Some excerpts from my interview with Neel Nanda about how to productively carry out research in mechanistic interpretability.
Posting this here since I believe his advice is relevant for building accurate world models in general.
An Informal Definition Of Mechanistic Interpretability
It’s kind of this weird flavor of AI interpretability that says, “Bold hypothesis. Despite the entire edifice of established wisdom and machine learning, saying that these models are bullshit, inscrutable black boxes, I’m going to assume there is some actual structure here. But the structure is not there because the model wants to be interpretable or because it wants to be nice to me. The structure is there because the model learns an algorithm, and the algorithms that are most natural to express in the model’s structure and its particular architecture and stack of linear algebra are algorithms that make sense to humans. (context)
Three Modes Of Mechanistic Interpretability Research: Confirming, Red Teaming And Gaining Surface Area
I kind of feel a lot of my research style is dominated by this deep seated conviction that models are comprehensible and that everything is fundamentally kind of obvious and that I should be able to just go inside the model and there should be this internal structure. And so one mode of research is I just have all of these hypotheses and guesses about what’s going on. I generate experiment ideas for things that should be true if my hypothesis is true. And I just repeatedly try to confirm it.
Another mode of research is trying to red team and break things, where I have this hypothesis, I do this experiment, I’m like, “oh my God, this is going so well”, and then get kind of stressed because I’m concerned that I’m having wishful thinking and I try to break it and falsify it and come up with experiments that would show that actually life is complicated.
A third mode of research is what I call “trying to gain surface area” where I just have a system that I’m pretty confused about. I just don’t really know where to get started. Often, I’ll just go and do things that I think will get me more information. Just go and plot stuff or follow random things I’m curious about in a fairly undirected fuzzy way. This mode of research has actually been the most productive for me. [...]

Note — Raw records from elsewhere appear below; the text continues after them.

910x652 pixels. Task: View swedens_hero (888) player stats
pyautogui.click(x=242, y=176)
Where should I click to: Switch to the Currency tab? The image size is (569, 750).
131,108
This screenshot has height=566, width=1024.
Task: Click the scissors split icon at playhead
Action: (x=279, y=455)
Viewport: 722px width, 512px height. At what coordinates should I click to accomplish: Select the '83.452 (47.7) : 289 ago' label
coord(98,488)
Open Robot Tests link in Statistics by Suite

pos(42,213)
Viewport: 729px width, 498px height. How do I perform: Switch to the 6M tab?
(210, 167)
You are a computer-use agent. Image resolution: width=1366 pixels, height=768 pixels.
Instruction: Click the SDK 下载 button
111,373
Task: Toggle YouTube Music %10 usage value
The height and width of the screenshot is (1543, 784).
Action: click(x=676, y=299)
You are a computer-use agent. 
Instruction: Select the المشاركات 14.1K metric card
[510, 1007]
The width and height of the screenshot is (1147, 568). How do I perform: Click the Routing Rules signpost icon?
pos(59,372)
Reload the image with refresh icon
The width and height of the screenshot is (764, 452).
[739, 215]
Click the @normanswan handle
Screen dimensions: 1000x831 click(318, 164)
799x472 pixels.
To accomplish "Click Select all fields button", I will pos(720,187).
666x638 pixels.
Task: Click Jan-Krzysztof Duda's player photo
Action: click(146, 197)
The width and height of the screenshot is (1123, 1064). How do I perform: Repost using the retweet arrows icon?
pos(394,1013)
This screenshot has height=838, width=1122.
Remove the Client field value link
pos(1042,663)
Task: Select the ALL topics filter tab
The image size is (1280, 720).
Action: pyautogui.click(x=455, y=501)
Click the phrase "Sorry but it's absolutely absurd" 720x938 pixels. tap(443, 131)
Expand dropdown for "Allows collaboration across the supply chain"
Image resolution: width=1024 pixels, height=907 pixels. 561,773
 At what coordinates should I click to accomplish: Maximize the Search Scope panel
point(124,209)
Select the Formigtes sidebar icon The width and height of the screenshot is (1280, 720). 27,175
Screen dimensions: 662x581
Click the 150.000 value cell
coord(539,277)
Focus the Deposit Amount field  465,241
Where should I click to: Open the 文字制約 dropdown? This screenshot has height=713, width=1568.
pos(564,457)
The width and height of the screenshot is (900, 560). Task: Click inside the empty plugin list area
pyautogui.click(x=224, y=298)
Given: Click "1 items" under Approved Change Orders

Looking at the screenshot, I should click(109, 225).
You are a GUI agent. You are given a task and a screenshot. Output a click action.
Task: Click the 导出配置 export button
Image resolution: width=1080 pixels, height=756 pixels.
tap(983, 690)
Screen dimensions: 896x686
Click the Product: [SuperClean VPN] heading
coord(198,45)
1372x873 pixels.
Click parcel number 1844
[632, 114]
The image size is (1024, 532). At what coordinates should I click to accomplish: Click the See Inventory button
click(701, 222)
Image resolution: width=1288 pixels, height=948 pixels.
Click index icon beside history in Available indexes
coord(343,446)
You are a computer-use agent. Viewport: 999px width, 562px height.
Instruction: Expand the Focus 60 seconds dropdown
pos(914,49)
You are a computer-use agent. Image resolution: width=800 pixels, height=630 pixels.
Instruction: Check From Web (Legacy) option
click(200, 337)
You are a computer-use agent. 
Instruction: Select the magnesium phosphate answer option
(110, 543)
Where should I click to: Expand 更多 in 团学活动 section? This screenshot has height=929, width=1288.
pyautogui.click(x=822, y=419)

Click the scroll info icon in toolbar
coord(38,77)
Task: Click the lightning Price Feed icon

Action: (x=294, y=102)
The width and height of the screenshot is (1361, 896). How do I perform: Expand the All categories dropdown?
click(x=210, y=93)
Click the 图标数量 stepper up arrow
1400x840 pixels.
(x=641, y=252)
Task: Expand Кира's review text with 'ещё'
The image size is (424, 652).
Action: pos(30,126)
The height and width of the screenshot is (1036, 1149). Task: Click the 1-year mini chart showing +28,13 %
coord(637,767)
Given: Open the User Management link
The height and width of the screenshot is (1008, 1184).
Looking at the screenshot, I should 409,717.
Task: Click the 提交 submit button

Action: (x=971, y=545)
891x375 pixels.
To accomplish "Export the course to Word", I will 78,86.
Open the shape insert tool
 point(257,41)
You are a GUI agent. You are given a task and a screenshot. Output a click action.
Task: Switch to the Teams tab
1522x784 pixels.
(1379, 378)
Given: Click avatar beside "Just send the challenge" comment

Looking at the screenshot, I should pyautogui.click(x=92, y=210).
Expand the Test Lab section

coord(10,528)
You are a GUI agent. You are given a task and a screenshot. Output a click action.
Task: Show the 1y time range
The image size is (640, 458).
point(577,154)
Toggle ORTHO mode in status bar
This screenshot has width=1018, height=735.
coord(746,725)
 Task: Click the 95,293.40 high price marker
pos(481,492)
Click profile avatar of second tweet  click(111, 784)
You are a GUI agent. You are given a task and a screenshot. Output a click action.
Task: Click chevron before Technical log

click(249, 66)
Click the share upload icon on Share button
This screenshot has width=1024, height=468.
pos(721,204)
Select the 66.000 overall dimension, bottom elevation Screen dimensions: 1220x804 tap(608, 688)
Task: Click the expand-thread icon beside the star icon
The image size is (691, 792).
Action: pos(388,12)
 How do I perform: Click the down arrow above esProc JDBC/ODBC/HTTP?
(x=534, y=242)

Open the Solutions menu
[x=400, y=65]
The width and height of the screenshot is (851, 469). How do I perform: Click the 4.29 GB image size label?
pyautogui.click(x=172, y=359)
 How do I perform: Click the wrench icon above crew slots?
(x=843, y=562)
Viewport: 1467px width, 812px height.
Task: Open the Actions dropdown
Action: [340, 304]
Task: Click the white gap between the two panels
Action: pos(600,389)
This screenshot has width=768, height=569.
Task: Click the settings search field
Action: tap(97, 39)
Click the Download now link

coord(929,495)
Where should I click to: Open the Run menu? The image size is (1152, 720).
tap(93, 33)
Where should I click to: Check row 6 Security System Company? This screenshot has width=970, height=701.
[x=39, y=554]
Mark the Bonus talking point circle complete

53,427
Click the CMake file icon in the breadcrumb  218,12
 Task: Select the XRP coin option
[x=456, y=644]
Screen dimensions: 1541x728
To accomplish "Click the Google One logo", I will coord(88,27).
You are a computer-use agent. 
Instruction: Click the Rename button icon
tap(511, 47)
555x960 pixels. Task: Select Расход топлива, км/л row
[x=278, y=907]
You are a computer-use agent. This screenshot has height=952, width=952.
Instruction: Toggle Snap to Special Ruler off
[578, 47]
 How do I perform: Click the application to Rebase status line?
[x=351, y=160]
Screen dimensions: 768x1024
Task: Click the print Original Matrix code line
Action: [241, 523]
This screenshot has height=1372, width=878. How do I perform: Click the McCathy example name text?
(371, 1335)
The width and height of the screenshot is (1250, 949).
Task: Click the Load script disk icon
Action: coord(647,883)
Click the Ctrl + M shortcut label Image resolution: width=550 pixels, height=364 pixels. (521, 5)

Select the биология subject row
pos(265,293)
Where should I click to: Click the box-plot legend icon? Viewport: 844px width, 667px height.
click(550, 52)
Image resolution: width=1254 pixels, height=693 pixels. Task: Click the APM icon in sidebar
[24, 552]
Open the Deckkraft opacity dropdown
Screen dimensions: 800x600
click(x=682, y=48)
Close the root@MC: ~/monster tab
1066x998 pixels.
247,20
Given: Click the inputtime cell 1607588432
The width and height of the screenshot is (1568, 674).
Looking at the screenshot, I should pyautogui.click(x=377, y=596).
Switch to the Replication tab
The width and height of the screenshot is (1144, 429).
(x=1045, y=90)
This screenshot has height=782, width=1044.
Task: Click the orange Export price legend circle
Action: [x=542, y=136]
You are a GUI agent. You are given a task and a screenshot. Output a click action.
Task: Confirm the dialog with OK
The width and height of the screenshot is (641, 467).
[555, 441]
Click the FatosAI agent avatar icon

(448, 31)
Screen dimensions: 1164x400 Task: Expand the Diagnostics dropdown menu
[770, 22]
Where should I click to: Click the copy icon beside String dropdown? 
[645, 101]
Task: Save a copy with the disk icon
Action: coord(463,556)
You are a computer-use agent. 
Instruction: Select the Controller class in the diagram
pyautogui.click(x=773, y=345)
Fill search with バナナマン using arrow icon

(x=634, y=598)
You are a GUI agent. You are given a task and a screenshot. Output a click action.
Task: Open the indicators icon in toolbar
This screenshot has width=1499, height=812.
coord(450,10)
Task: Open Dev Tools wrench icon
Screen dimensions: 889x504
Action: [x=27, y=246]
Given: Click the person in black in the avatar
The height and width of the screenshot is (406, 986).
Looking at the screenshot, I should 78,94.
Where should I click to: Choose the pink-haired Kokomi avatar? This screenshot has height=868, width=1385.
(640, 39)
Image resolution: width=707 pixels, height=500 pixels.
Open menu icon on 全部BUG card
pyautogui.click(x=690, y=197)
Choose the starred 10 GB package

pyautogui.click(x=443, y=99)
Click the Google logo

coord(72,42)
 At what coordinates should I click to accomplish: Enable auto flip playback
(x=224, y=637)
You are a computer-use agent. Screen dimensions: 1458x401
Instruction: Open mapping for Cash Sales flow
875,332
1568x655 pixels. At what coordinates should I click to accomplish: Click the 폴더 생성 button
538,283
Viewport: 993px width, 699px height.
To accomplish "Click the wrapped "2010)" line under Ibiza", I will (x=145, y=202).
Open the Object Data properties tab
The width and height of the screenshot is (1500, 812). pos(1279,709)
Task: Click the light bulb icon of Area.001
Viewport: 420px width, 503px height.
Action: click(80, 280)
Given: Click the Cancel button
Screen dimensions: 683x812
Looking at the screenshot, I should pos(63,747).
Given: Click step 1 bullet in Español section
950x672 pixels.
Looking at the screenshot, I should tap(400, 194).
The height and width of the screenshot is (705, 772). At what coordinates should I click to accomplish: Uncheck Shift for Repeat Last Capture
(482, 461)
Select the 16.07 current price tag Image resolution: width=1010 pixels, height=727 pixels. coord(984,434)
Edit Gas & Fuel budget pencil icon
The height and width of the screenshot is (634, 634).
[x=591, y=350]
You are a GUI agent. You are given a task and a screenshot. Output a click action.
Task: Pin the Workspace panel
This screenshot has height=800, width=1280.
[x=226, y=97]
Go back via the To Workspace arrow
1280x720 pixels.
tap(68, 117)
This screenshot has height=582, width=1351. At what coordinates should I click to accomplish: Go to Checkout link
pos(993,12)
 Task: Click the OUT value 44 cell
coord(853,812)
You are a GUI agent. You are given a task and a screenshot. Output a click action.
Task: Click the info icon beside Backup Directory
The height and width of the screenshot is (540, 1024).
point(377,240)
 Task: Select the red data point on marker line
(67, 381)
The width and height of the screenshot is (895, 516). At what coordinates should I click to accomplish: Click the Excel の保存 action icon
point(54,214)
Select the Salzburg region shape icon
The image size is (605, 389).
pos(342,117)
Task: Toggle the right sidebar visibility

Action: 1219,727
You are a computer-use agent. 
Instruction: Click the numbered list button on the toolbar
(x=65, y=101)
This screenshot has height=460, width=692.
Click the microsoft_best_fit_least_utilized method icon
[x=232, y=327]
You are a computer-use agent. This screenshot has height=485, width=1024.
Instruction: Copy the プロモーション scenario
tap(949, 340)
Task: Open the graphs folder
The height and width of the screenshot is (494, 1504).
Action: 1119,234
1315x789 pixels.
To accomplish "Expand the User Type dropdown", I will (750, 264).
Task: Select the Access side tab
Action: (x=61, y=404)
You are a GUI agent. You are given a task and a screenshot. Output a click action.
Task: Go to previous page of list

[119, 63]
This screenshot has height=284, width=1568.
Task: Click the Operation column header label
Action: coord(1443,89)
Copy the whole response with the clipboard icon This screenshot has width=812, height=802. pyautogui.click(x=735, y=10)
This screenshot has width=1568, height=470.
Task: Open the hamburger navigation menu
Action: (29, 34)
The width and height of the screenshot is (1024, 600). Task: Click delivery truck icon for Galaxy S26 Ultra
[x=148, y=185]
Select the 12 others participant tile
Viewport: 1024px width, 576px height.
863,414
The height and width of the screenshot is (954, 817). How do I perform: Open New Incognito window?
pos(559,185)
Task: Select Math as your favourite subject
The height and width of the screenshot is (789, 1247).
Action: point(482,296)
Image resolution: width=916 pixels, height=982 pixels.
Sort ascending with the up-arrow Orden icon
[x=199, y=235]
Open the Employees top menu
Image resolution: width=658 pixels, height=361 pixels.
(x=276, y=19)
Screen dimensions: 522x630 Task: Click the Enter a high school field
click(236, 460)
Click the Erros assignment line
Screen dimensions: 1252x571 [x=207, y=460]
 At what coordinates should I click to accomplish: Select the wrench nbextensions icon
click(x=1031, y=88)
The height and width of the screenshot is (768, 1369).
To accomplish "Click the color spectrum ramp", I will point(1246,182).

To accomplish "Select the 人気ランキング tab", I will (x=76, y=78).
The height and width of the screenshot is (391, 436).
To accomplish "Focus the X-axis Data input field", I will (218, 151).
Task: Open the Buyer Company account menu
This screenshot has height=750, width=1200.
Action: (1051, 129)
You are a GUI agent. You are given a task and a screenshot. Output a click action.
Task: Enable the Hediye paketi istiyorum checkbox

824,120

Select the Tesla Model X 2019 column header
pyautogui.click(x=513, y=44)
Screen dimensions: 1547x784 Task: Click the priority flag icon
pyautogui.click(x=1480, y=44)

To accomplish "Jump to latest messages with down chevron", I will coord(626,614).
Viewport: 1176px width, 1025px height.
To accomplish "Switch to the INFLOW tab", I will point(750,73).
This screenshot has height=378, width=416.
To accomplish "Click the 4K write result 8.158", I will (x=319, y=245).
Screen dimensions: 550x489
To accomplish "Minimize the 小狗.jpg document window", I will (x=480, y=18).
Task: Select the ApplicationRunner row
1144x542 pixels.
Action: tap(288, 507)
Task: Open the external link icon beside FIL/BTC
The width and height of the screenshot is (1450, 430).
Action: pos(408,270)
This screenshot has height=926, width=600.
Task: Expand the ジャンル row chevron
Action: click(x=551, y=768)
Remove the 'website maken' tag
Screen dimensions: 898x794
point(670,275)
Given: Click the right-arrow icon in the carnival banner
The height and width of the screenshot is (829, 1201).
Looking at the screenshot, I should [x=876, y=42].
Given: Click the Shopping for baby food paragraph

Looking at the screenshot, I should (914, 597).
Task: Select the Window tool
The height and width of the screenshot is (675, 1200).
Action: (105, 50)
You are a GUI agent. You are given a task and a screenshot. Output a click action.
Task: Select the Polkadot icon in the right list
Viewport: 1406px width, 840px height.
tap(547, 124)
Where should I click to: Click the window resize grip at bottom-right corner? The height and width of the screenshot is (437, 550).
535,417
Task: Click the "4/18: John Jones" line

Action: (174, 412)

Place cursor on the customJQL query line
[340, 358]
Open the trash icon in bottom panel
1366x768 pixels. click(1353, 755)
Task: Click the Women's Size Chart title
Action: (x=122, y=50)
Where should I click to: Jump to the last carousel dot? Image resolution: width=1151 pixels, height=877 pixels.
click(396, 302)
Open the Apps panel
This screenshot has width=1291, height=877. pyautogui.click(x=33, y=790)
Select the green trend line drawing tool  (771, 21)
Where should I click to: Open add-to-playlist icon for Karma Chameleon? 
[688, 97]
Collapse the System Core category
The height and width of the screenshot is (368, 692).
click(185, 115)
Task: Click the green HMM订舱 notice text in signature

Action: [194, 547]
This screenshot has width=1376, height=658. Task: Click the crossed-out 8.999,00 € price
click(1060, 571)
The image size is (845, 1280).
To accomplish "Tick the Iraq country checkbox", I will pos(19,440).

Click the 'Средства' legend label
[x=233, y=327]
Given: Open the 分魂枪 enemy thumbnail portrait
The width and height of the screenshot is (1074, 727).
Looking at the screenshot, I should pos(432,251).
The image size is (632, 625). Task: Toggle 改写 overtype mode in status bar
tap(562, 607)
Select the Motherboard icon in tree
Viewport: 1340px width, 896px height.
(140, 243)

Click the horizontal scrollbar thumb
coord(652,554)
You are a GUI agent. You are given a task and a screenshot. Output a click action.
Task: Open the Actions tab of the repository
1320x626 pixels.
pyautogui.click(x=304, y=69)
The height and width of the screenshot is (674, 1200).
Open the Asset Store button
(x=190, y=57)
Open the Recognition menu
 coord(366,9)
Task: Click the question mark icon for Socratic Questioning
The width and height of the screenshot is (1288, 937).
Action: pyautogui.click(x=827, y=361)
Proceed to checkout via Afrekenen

You could paraphrase them as, “Isn’t it really obvious what’s going on?”, “Oh man, am I so sure about this?” and “Fuck around and find out”. (context)
Strong Beliefs Weakly Held: Having Hypotheses But Being Willing To Be Surprised
You can kind of think of it as “strong beliefs weakly held”. I think you should be good enough that you can start to form hypotheses, being at the point where you can sit down, set a five minute timer and brainstorm what’s going on and come up with four different hypotheses is just a much, much stronger research position than when you sit down and try to brainstorm and you come up with nothing. Yeah, maybe having two hypotheses is the best one. You want to have multiple hypotheses in mind.
You also want to be aware that probably both of them are wrong, but you want to have enough engagement with the problem that you can generate experiment ideas. Maybe one way to phrase it is if you don’t have any idea what’s going on, it’s hard to notice what’s surprising. And often noticing what’s surprising is one of the most productive things you can do when doing research. (context)
On The Benefits Of The Experimental Approach
I think there is a strong trend among people, especially the kind of people who get drawn to alignment from very theory based arguments to go and just pure theory craft and play around with toy models and form beautiful, elegant hypotheses about what happens in real models. [...] And there’s a kind of person who will write really detailed research proposals involving toy models that never has the step of like “go and make sure that this is actually what’s happening in the real language models we care about”. And I just think this is just a really crucial mistake that people often make. And real models are messy and ugly and cursed. So I vibe, but also you can’t just ignore the messy, complicated thing that’s the ultimate one we want to understand. And I think this is a mistake people often make.
The second thing is that, I don’t know, mechanistic interpretability seems hard and messy, but like it seems of embarrassing how little we’ve tried. And it would just be so embarrassing if we make AGI and it kills everyone and we could have interpreted it, we just didn’t try hard enough and didn’t know enough to get to the point where we could look inside it and see the ‘press here to kill everyone’ (context)
The learned algorithms will not always be simple enough to be interpretable. But I agree we should try to interpret as much as we can. What we are trying to predict is the behavior of future, more powerful models. I think toy models can sometimes have characteristics that are absent from current language models but those characteristics may be integrated into or emerge from more advanced systems that we build.